Whatever Time Warner does about its declining magazine business, Time Inc., Maffei said the new iteration of the media company is likely to succeed from here, with a cheap stock price and 80% of its profits coming from cable networks, the most prized assets in today's media landscape.

"[Time Warner Chief Executive Jeff Bewkes] is laser-focused on shareholder value, and that's a good thing," said Maffei.

He said Liberty Media is also more focused on shareholder value than other media companies, but the company is often forced to go to extraordinary lengths to avoid heavy tax bills when it exits investments because it doesn't enjoy the same tax flexibility that a private equity firm has.

Nonetheless, Maffei said Liberty remains "relatively negative" in its outlook on the economy, due to continuing high unemployment, high consumer debt levels and home foreclosures.

The economic downturn is weighing on the company's e-commerce businesses, but he said its media businesses are largely concentrated on subscription models, which are holding up better than advertising businesses and have more sustainable business models as the disruptive rise of digital media accelerates.

Maffei was particularly bullish on Sirius XM Radio Inc. (SIRI), in which Liberty acquired a stake through an emergency financing deal the company provided for the satellite radio provider last spring when it was on the verge of bankruptcy.

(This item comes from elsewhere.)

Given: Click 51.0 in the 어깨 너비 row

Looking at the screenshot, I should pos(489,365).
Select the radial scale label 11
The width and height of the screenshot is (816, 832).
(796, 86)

"Sirius is the best investment Liberty has ever made," said Maffei, noting that a warrant to buy a 40% stake in the company that Liberty got in the deal for $12,500 is now valued at around $1.7 billion.

"Sirius has a monopoly position that was legally obtained through the merger [of Sirius and XM], and it has 18 million paying subscribers, many of which are addicted to the product," he said.